27 July 2012

Inmates have as much right to feel good about themselves and develop their skills even behind bars.

With free haircut and grooming kits, a total of 600 inmates from the New Bilibid Prisons (NBP) and the Correctional Institute for Women (CIW) found themselves enjoying their new look and their new-found skills from trained specialists of the Technical Education and Skills Development Authority (TESDA).

Secretary Joel Villanueva hopped from one detention facility to the other to join the Specialistas in providing the free grooming services to the inmates.

"A new look for a new you, this is what we hope the TESDA services can do to our inmates," Villanueva said.

The TESDA chief also encouraged the inmates to engage in skills training that they could later on use to earn a living.

The 16 TESDA Specialistas who gave the free haircut at the NBP were joined by 10 inmates who trained in hair styling under a program sponsored by the agency.

In CIW, 15 TESDA Specialistas from the recent graduates of the Mobile Training Plus Program in Barangay Tumana, Marikina provided the haircutting services.

"Being behind bars is not reason to be idle, the inmates have all the time to learn new things to be productive," he said.

Villanueva said he hopes TESDA could institutionalize the free skills training in detention facilities all over the country.

Meanwhile, a total of 685 youth who finished their courses under a joint program of the TESDA and the Department of Labor and Employment received their certificates and allowances in simple rites at the TESDA auditorium.
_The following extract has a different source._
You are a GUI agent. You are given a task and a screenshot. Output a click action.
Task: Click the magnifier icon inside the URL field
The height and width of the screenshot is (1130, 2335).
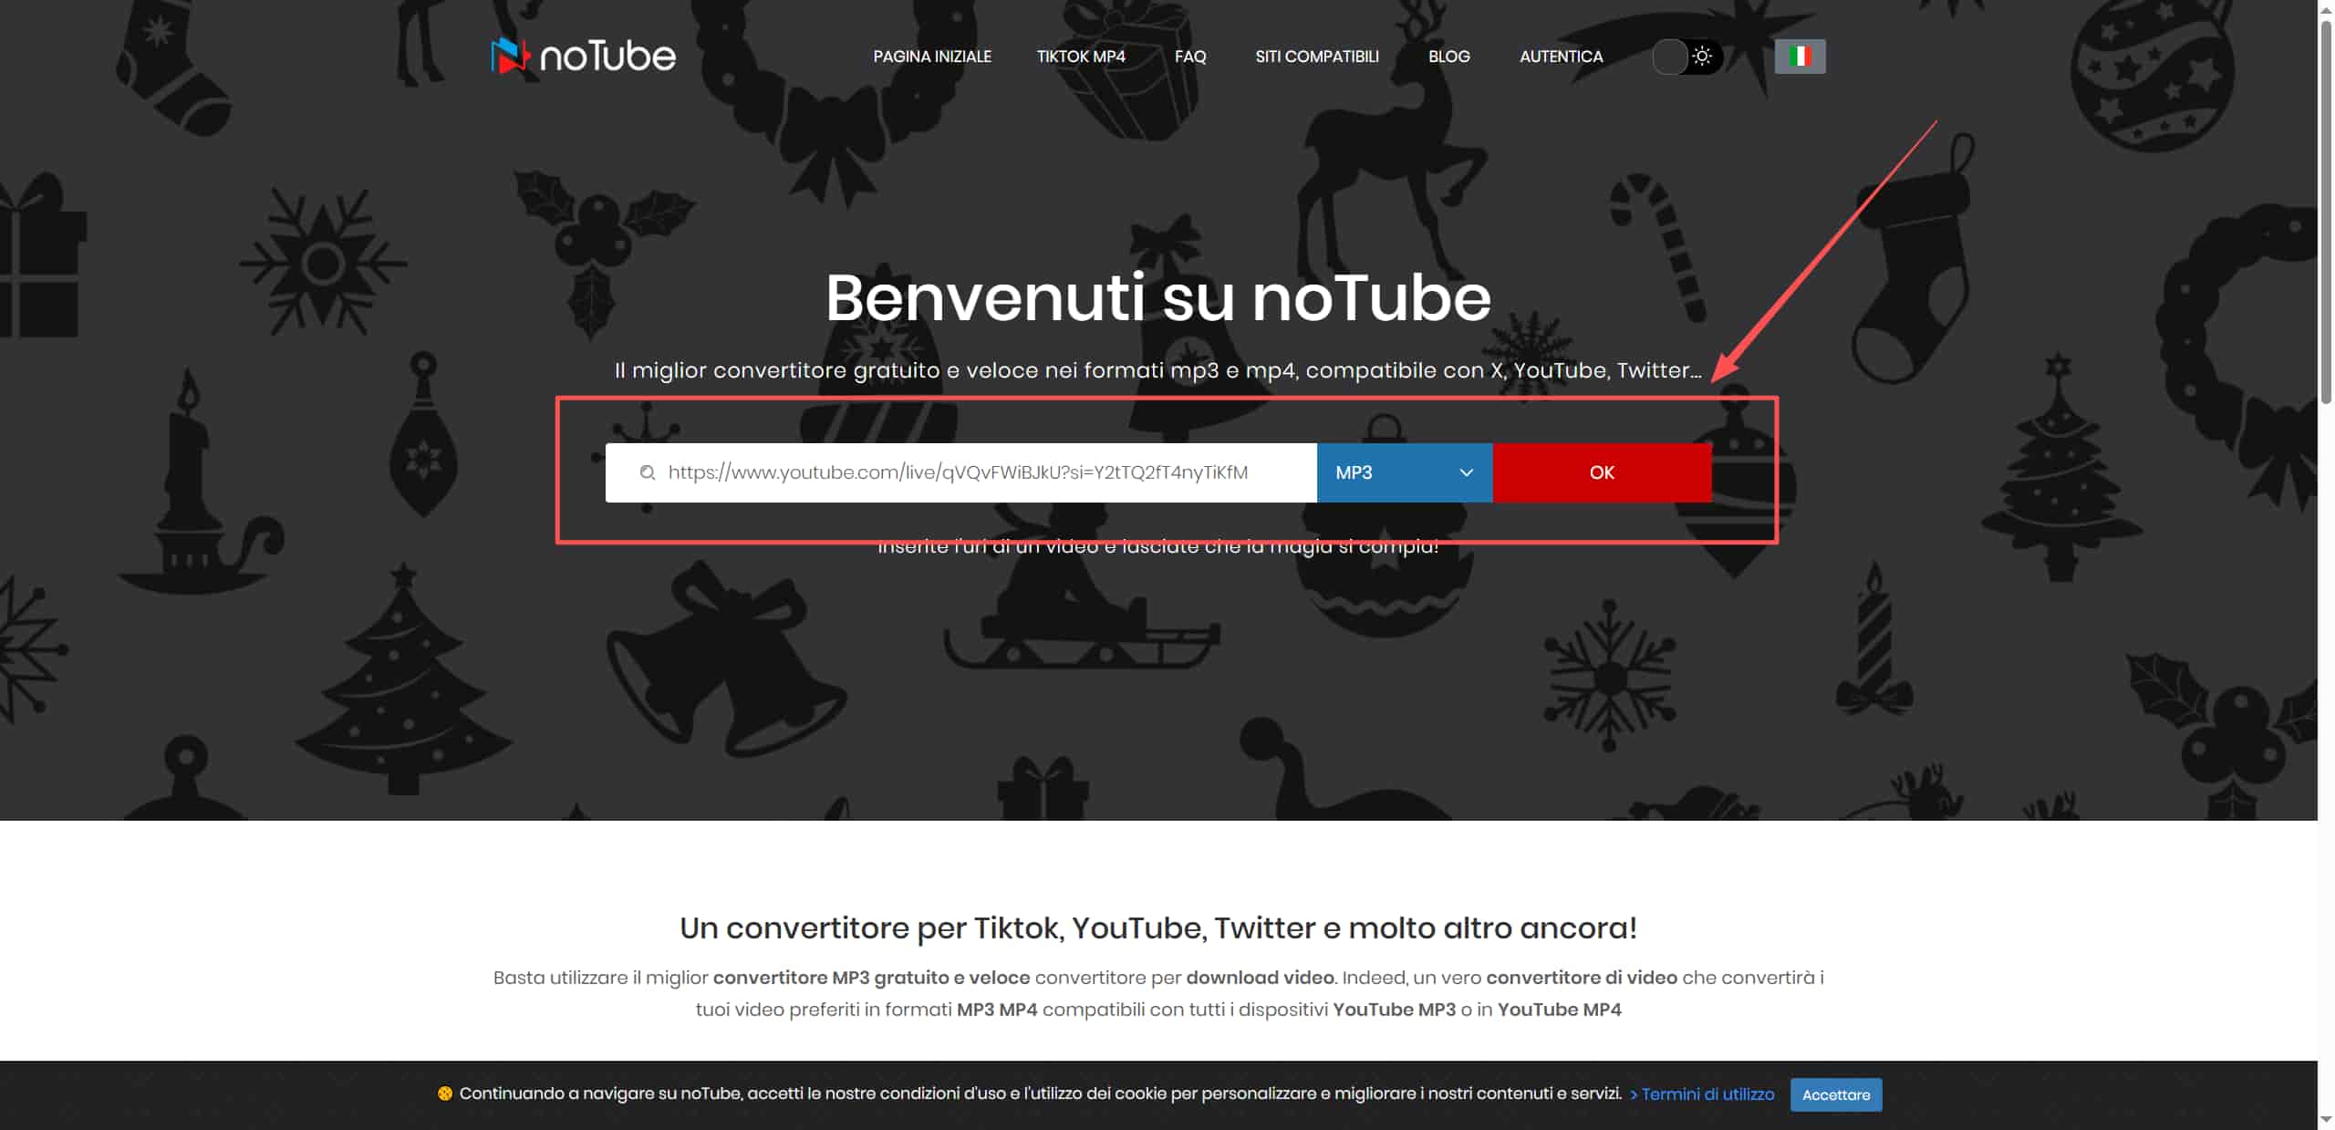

The new batch of graduates was the biggest so far under the converged Training for Work Scholarship Program (TWSP) of TESDA and the Special Program for the Employment of Students (SPES) of the labor department.

Villanueva was joined by labor officials in the event. The allowances given to the graduates came from DOLE funds.

The TWSP-SPES program targets to benefit at least 7,000 youth from identified poor provinces in the country to make education within the reach of students who could not go to school because of poverty.